CHECK YOUR UNDERSTANDING:
**A.** According to the passage about the NJFA, in what year did Chalker become executive director?
**B.** Continue the passage about the NJFA and its work for seniors, starting right after its last sentence.

PASSAGE PROVIDED:
....

One of the organization’s most significant achievements was the creation of a new data point for policymakers to use. Most people are familiar with the cost of living index, which surveys the price of various goods in order to estimate how expensive it is to live in a given place. The NJFA created a measure called the Elder Index that includes costs that seniors are likely to have including Medicare, specialized senior transportation, and other expenses. Beginning in 2015 the Department of Human Services was required by law to produce an elder cost index and use it for planning and information purposes.

Chalker grew up in Hamilton, where her father was a Mercer County Sheriff and her mother worked in daycare. She has degrees in social work from Alvernia and Rutgers universities and worked in case management before joining the NJFA as a program manager in 2008. She was made executive director in 2018.

Chalker says that policies designed to benefit seniors usually end up helping the general population as well. “The issues facing older adults are the same issues facing everyone in your community,” she says. For example, she says, everyone needs affordable, safe housing. “It’s a high-cost state, and we have a lot of factors that contribute to that.”

The organization’s 2018 report makes 10 policy recommendations:

Increase funding available for affordable housing for seniors: The report specifically calls upon the state to restore a $600 million annual contribution to an affordable housing trust fund, which was siphoned off to other purposes by the Christie administration. This would help the significant percentage of seniors that spend more than 38 percent of their income on housing, well above the recommended amount of 30 percent. According to the report, since seniors are paying too much for housing, many seniors are left short of funds for food and medical care.

....

DATASET RECORDS:
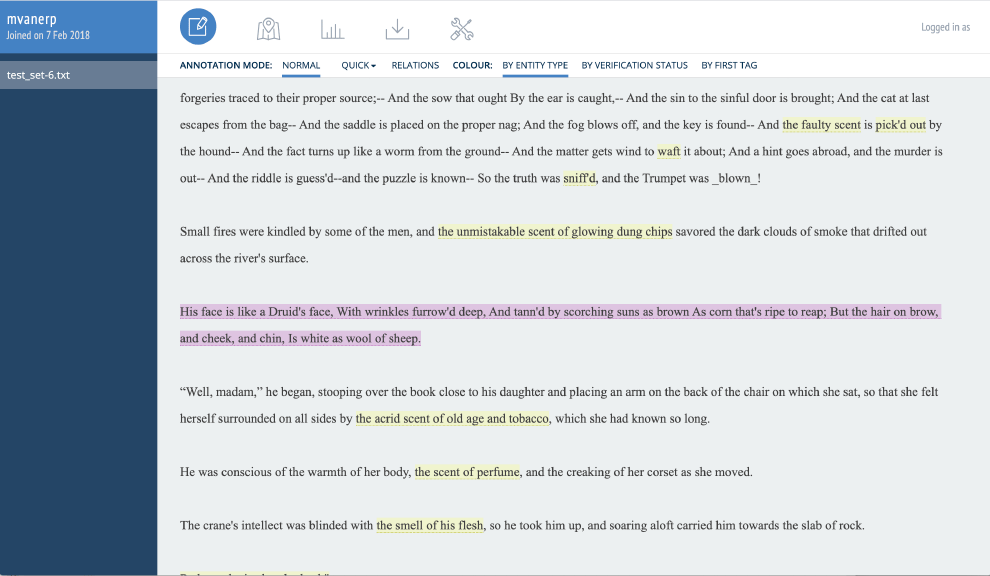
Task: Colour annotations BY VERIFICATION STATUS
Action: (635, 65)

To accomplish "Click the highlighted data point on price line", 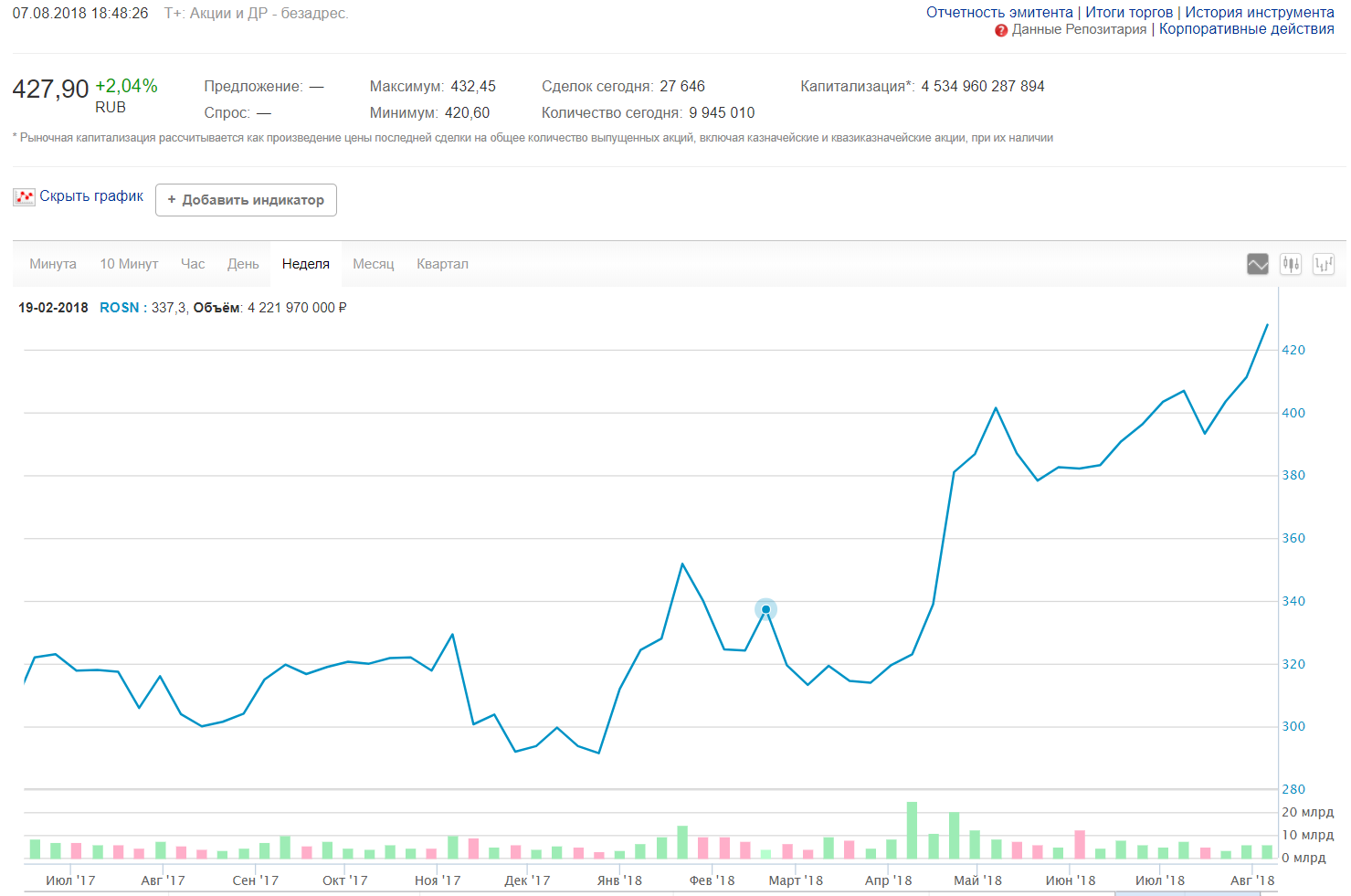I will [765, 609].
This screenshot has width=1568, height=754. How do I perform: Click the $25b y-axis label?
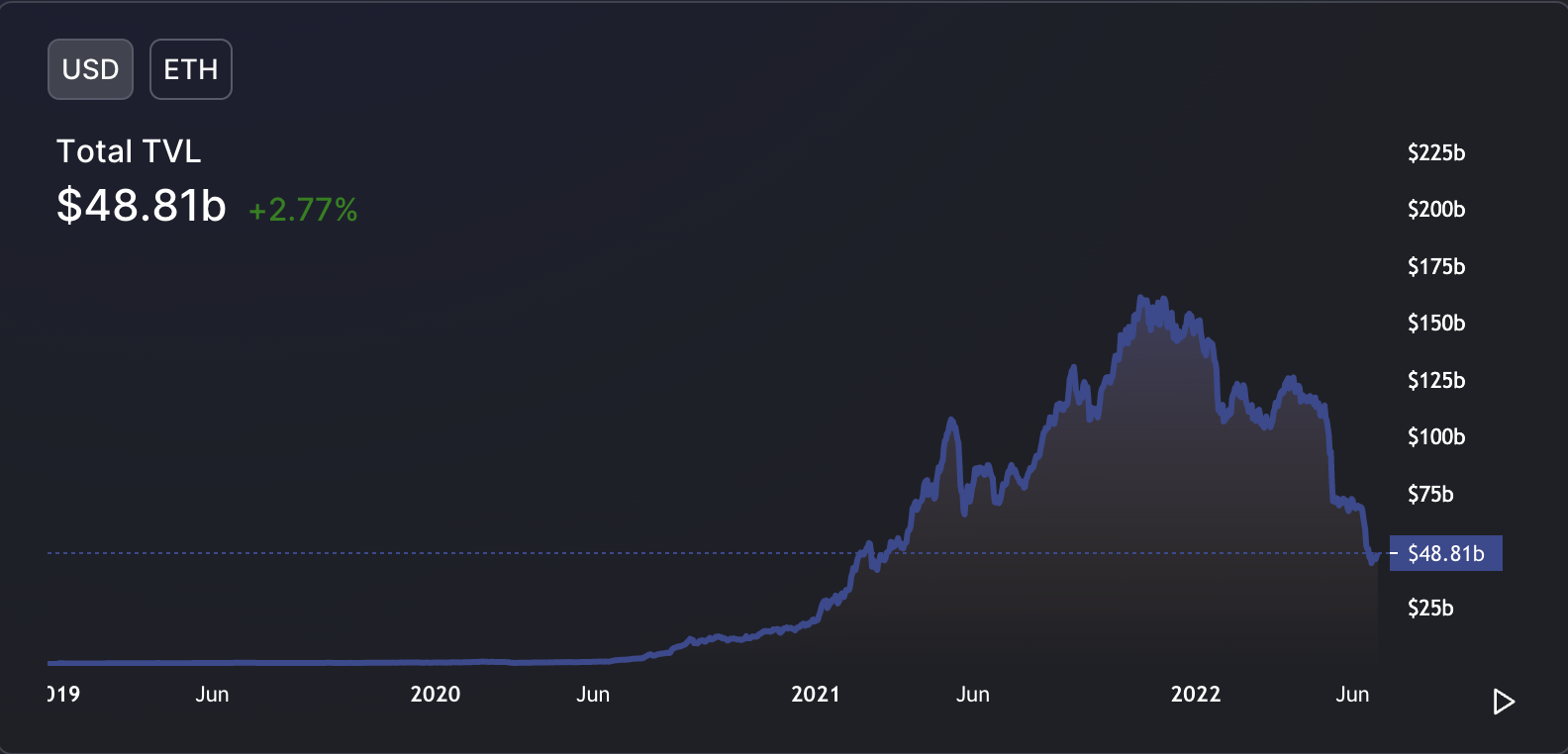coord(1430,608)
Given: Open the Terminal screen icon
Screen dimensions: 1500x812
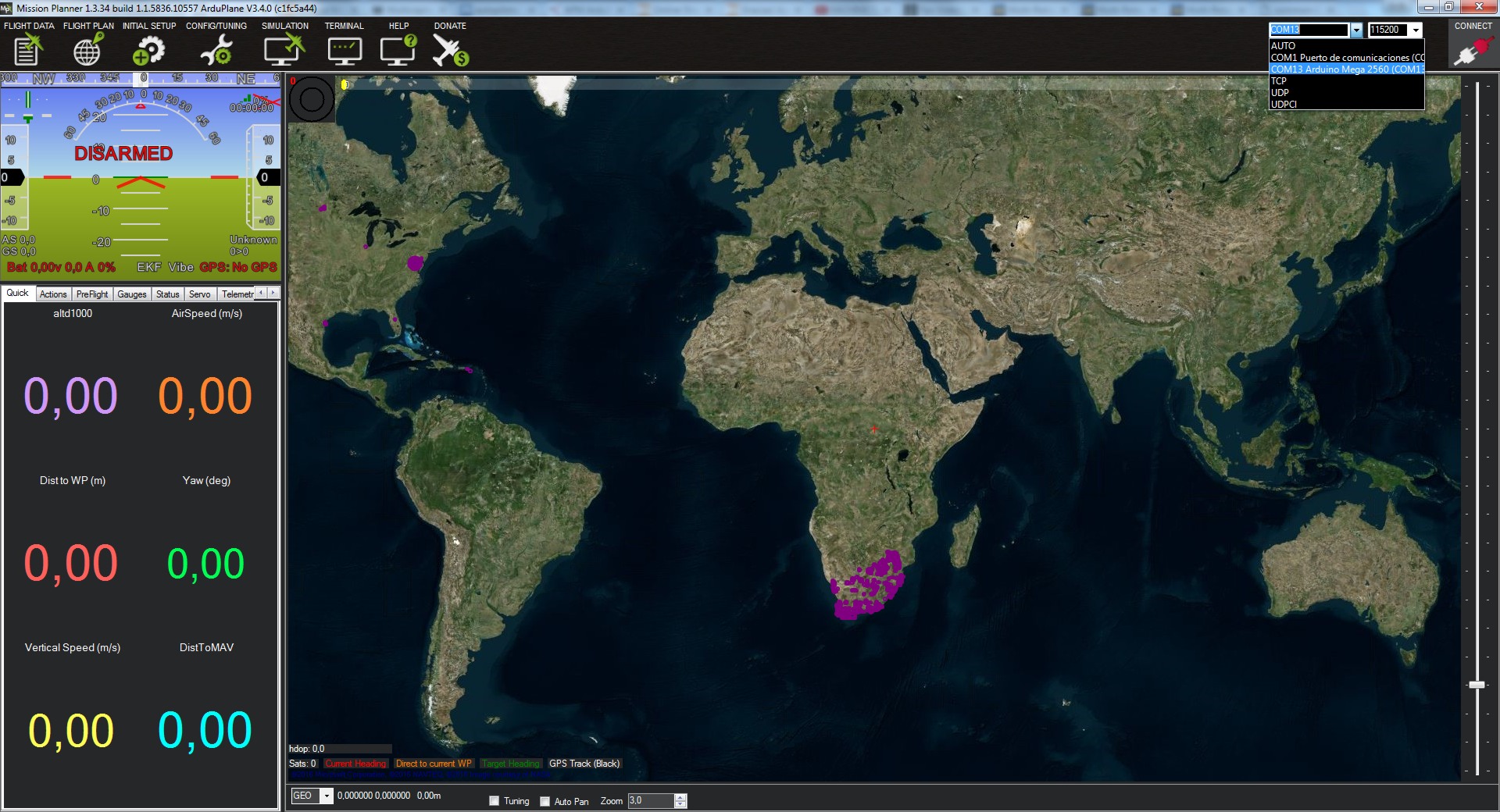Looking at the screenshot, I should pyautogui.click(x=345, y=51).
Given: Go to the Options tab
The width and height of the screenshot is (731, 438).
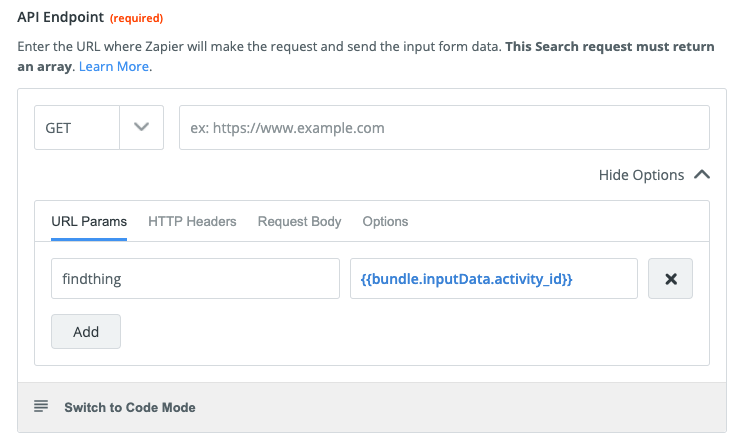Looking at the screenshot, I should [x=385, y=221].
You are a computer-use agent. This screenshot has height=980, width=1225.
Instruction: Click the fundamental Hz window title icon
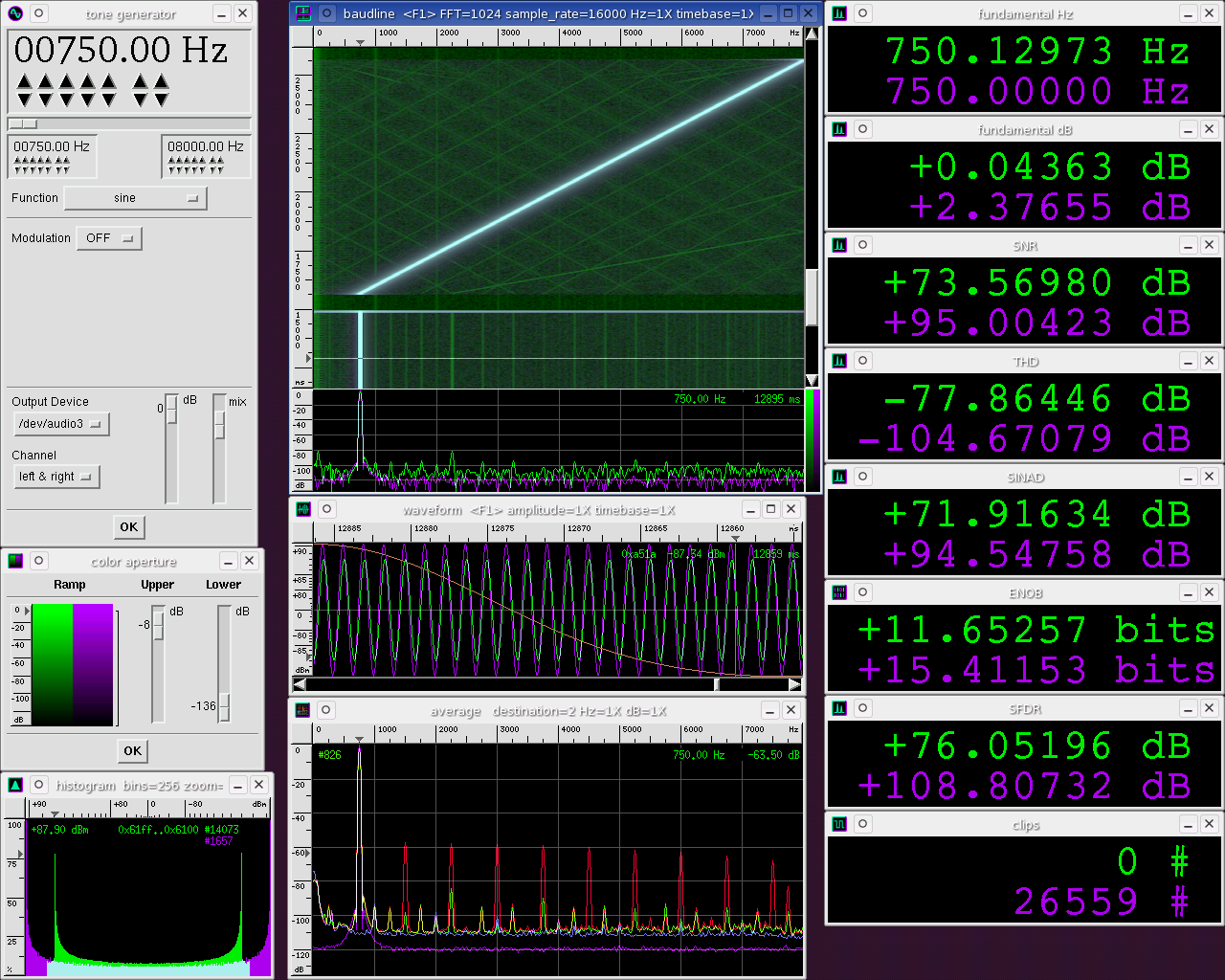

....

ANSWERS TO EACH TASK:
**A.** 2018

**B.**
Increase the number of rental subsidies available for seniors: The report notes that New Jersey is the most unaffordable state in the nation for a senior to rent an apartment, but that the current State Rental Assistance program only serves 4,000 people.

Establish a NJ Statewide Housing Director to coordinate housing programs: “Currently affordable housing programs are part of several different agencies in state government creating “silos” in which each agency handles its own housing programs. A dedicated position and office at the cabinet level could normalize eligibility criteria, standardize application forms, centralize housing lists, and coordinate entry into programs to make it easier for seniors to access affordable and appropriate places to live,” the report says.

Facilitate a statewide Affordable Housing Needs Assessment: A comprehensive assessment of statewide data would help with planning.

Establish a one-stop system for those seeking affordable housing: A one-stop office would help seniors apply for housing efficiently rather than going from housing development to housing development and joining multiple waiting lists while applying to multiple agencies for subsidies.

Develop and implement innovative Housing First supportive housing pilots: The pilot would allow low-income seniors to remain in their current apartments as long as possible by providing funding for unit modifications and supportive services. It would apply to people who are homeless, institutionalized, or housing insecure.

Promote policies that allow seniors to age in place: This would include a tax credit for retrofitting existing homes and requiring new units to use universal design standards in order to create more housing available to seniors.

Advocate for a cap on each homeowner’s annual property tax assessment: This would be based on a percentage of the senior’s income, along with implementing a flat homestead exemption without means testing.

Provide incentives for landlords. Landlords should get a tax break for not raising the rent too much so that seniors can stay in their current apartments.

Reintroduce the Municipal Volunteer Property Tax Reduction Act, which would allow seniors to do volunteer work in municipalities in exchange for a reduction in property taxes.